<<<<
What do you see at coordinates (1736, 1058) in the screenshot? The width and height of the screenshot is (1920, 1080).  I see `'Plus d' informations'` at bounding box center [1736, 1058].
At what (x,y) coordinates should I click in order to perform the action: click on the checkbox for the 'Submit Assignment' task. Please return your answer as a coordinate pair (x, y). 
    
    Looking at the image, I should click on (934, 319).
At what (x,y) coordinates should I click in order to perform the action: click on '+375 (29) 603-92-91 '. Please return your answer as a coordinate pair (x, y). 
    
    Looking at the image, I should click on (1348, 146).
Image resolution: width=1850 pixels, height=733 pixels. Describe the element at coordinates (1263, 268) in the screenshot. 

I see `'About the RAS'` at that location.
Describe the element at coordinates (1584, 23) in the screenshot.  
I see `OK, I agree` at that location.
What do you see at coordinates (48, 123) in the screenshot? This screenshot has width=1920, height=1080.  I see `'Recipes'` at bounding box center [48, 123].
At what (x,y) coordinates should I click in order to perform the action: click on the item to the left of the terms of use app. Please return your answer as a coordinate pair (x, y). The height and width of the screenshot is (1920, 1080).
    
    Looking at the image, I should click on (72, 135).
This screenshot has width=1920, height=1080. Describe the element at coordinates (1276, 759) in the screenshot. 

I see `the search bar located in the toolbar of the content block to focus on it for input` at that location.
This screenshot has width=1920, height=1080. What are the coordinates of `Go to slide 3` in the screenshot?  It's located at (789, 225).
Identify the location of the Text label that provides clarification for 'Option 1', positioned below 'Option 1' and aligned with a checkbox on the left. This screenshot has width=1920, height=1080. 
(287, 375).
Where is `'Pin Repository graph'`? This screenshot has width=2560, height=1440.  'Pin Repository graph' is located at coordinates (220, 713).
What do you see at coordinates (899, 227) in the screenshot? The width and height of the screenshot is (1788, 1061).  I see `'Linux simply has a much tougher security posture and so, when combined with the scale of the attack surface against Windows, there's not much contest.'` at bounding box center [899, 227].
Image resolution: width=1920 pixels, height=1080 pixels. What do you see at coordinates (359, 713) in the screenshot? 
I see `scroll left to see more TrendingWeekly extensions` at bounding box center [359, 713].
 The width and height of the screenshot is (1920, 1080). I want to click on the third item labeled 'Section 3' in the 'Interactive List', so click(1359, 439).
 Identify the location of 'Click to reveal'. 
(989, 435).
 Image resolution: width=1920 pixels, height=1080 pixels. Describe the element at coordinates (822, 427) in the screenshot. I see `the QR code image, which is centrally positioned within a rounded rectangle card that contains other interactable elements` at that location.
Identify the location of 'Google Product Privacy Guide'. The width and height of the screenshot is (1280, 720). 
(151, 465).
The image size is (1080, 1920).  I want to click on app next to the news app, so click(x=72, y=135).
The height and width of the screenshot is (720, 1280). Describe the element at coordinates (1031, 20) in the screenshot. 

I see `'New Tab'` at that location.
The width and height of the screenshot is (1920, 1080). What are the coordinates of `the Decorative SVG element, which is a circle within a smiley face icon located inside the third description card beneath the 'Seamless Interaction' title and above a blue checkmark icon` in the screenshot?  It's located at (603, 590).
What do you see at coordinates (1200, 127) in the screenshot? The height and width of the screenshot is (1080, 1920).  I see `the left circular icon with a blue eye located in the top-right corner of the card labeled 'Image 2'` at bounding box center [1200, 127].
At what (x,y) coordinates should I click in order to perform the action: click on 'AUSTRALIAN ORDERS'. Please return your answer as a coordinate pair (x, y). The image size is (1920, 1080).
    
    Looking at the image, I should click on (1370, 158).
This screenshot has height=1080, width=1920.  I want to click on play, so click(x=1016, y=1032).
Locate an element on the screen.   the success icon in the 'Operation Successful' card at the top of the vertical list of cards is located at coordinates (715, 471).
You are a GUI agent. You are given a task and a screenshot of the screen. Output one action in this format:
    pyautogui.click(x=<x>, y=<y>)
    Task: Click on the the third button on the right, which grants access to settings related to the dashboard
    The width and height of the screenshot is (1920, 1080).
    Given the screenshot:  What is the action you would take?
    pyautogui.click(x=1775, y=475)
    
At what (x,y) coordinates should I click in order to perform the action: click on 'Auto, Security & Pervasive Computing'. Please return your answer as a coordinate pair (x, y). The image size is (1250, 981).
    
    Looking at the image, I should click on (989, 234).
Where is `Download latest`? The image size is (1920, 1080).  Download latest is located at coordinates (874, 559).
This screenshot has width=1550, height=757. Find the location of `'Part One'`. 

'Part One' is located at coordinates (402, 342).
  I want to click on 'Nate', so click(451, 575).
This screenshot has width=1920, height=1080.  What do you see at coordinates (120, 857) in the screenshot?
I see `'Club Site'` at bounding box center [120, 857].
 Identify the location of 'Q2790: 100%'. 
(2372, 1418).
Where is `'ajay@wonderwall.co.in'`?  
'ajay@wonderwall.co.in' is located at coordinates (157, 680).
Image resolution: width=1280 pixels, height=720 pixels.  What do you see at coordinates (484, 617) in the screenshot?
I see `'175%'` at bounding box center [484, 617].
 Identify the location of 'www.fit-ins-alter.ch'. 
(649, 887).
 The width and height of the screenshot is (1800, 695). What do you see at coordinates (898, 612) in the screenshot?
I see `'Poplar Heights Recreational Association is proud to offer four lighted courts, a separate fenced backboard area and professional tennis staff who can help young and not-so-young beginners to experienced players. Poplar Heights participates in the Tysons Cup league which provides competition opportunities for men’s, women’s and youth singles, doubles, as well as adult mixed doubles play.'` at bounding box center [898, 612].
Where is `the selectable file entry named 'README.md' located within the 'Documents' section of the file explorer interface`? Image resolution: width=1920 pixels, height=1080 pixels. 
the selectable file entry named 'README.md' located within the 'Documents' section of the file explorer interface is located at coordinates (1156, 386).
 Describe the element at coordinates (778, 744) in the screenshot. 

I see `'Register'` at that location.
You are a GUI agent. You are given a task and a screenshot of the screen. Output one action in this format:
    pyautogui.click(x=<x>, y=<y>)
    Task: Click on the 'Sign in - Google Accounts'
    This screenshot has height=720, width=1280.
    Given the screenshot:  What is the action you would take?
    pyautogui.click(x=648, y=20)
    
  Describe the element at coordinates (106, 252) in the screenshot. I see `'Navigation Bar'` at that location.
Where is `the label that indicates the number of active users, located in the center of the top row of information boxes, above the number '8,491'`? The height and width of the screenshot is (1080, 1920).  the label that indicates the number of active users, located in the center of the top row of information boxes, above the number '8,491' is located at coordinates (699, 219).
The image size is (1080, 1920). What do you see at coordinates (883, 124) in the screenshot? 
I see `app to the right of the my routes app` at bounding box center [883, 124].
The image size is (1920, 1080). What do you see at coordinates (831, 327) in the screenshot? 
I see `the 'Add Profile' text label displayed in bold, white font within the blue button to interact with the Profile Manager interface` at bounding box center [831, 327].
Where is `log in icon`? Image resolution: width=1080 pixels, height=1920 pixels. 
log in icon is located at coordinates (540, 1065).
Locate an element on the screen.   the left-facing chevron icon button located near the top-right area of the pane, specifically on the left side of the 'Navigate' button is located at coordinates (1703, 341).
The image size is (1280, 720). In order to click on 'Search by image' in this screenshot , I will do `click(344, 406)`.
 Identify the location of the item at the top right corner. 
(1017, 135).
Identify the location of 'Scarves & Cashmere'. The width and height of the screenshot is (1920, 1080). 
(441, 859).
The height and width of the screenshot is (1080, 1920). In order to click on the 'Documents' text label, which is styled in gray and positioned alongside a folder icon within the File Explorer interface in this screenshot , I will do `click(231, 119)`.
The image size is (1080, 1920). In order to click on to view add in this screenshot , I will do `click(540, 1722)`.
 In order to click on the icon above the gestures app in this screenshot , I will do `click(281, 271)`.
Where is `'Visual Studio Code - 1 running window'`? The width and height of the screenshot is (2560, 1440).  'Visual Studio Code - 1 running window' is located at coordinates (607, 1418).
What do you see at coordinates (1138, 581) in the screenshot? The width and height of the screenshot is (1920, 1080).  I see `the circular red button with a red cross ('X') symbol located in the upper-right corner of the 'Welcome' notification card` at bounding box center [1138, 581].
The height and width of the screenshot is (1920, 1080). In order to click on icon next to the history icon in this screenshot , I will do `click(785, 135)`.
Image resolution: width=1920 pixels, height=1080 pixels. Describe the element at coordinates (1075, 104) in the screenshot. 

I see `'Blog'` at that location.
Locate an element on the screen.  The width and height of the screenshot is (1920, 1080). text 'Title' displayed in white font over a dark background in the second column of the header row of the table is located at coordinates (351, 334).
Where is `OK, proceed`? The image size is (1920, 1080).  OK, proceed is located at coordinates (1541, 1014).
>>>>
_Given exercise_
Please swap "coordinate pair" for "number pair" in the entries from the start through the line containing "What do you see at coordinates (48, 123)", and give those lines again with nothing else altered.

_Complete answer_
What do you see at coordinates (1736, 1058) in the screenshot? The width and height of the screenshot is (1920, 1080).  I see `'Plus d' informations'` at bounding box center [1736, 1058].
At what (x,y) coordinates should I click in order to perform the action: click on the checkbox for the 'Submit Assignment' task. Please return your answer as a number pair (x, y). 
    
    Looking at the image, I should click on (934, 319).
At what (x,y) coordinates should I click in order to perform the action: click on '+375 (29) 603-92-91 '. Please return your answer as a number pair (x, y). 
    
    Looking at the image, I should click on (1348, 146).
Image resolution: width=1850 pixels, height=733 pixels. Describe the element at coordinates (1263, 268) in the screenshot. 

I see `'About the RAS'` at that location.
Describe the element at coordinates (1584, 23) in the screenshot.  
I see `OK, I agree` at that location.
What do you see at coordinates (48, 123) in the screenshot? This screenshot has width=1920, height=1080.  I see `'Recipes'` at bounding box center [48, 123].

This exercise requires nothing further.